I’ve been really struggling lately; walking the tight rope of gastroparesis and chronic illness has my brain short – circuiting. Chronic illness whether it was irritable bowel syndrome as a teenager or gastroparesis now takes over almost every sector of my brain and life, especially now. I was always so proud that I was still able to be a functioning, independent woman and now I’m a partially functionally, frequently dependent on others woman.
The truth is what chronic illness takes from me is not my independence but rather my choices. My ability to make the choices about my own life has been completely diminished. My days are ruled by how bad the pain, the fatigue, the nausea, the TMI bathroom symptoms are; its not my choice as to whether I get to go on a long walk or just make it to my kitchen. I have to have a running tally is my head of where my symptoms are at, what I have to get done, and what I want to get done. Often if I want to spend an hour or two out in the world and depending on the activity; I’ve been resting, eating/hydrating precisely, and practicing mindfulness for days before just to have the best chance of participating and each event costs me. Every day the questions are: need, want, can I handle the costs, and what if I’m wrong.

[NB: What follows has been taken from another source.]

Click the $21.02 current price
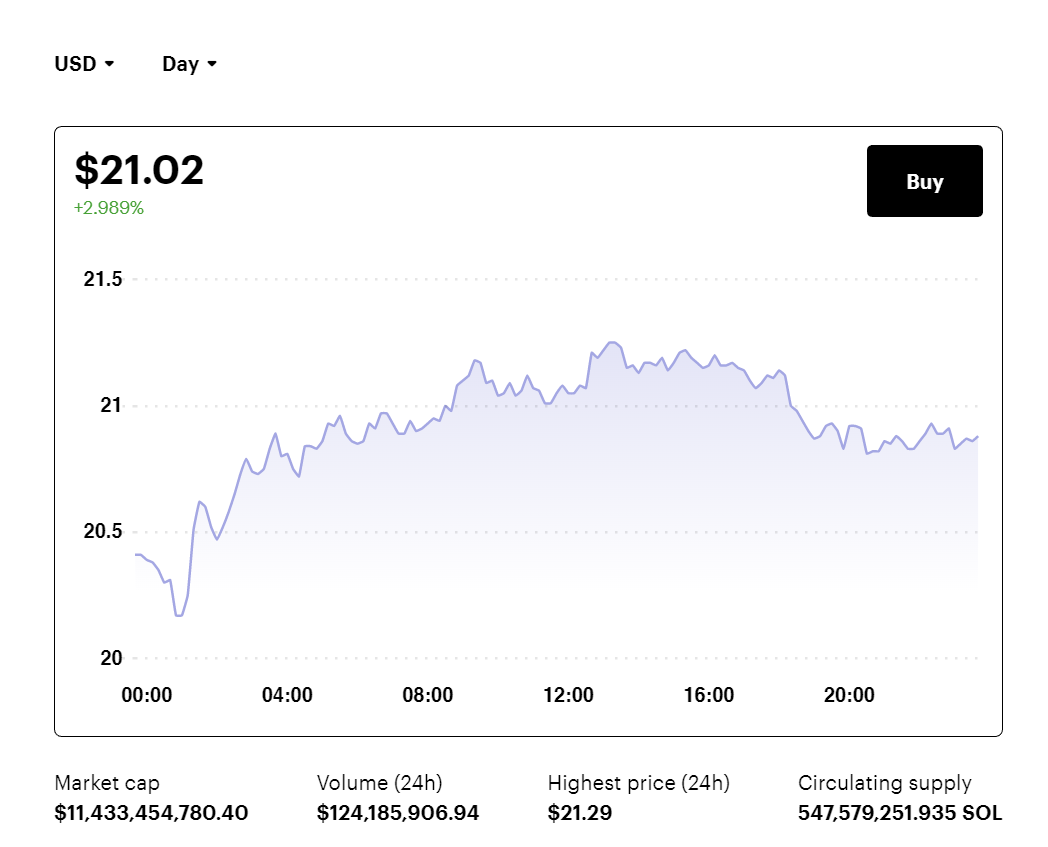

All the while the world keeps spinning and I miss those choices I watch others make from the sidelines. Choices like what career they want to pursue, job they get to go to everyday, where they get to live, having a family or not, what/how to balance their wallet every month, and even building relationships. Choices larger then every next right step or move to maintain my health, obey the doctors and my body, stay out of the hospital, and mitigate the damage across my entire body from the doctors, loss, illnesses, and side effects. I live in shifting sands grasping onto the belief that making the smart choices now and facing all the uncertainty will ensure a more stable, better future.

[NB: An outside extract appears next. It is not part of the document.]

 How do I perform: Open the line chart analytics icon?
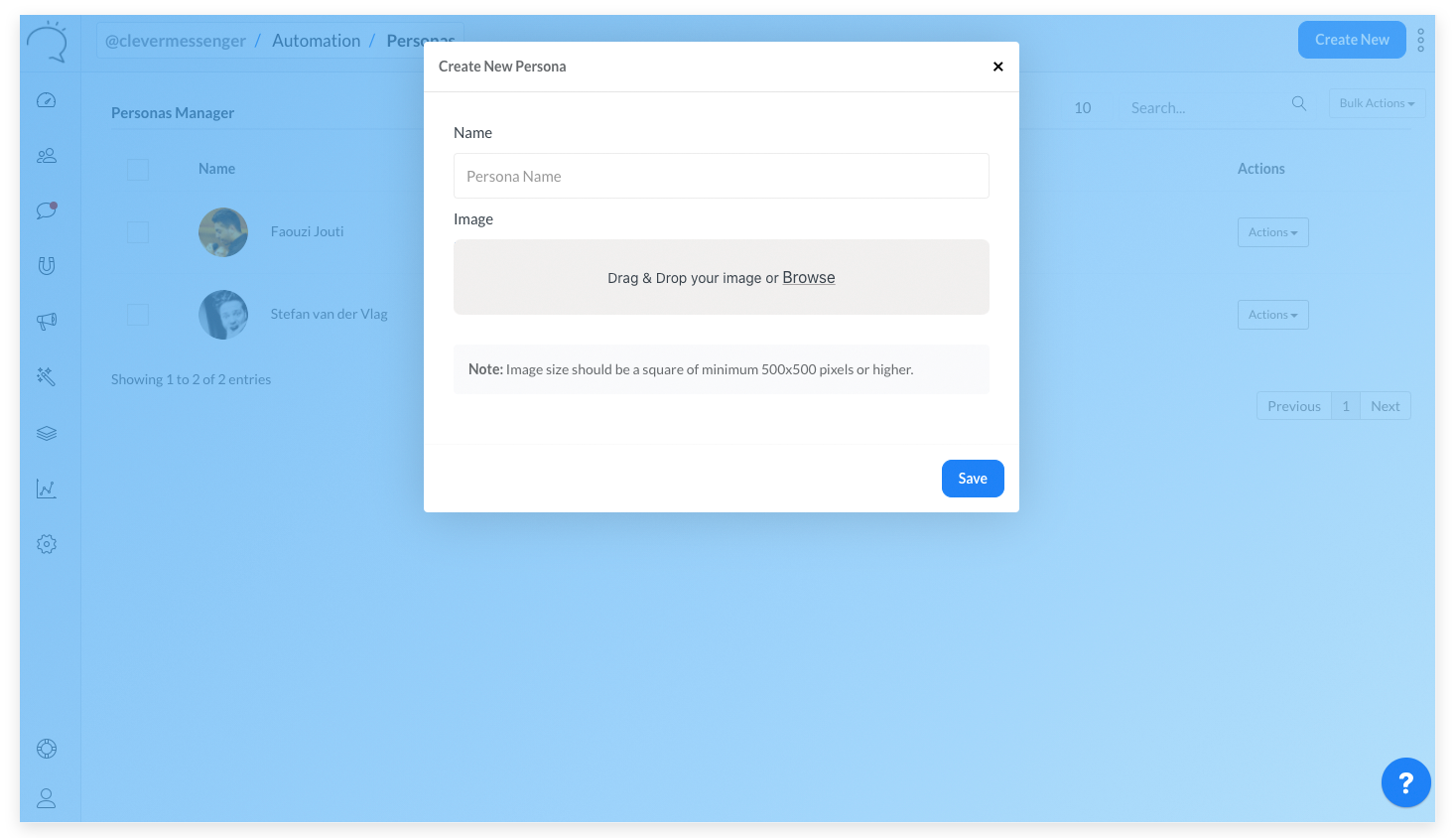[47, 489]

*Although in our current medical system, it strains “the powers that be,” not the actual doctors, to believe that my gastrointestinal health impacted my dental health as well as my mental health. *
Ultimately the truth is my story is still being figured out; I live my life one day at a time or three months at a time between my gastroparesis specialist appointments. I’m reminded every time I log onto social media, I’m not the only one having to make these judgements and live in these narrow parameters. Some days that’s helpful not being alone but there’s always an aspect of loneliness because I’m the only one living in my body feeling each symptom and each choice slipping away from me. Some days it makes me grateful because for all the uncertainty I’m not writing this from a hospital bed or with tubes sticking out of me or as a child. Today the weight of it all just has me a little too contemplative, lost in the weeds of all the things, and holding onto the hope that my tomorrows will be better. And at some point, my story is more figured out balancing the illness and a full rich life of simple yet beautiful choices and opportunities every day.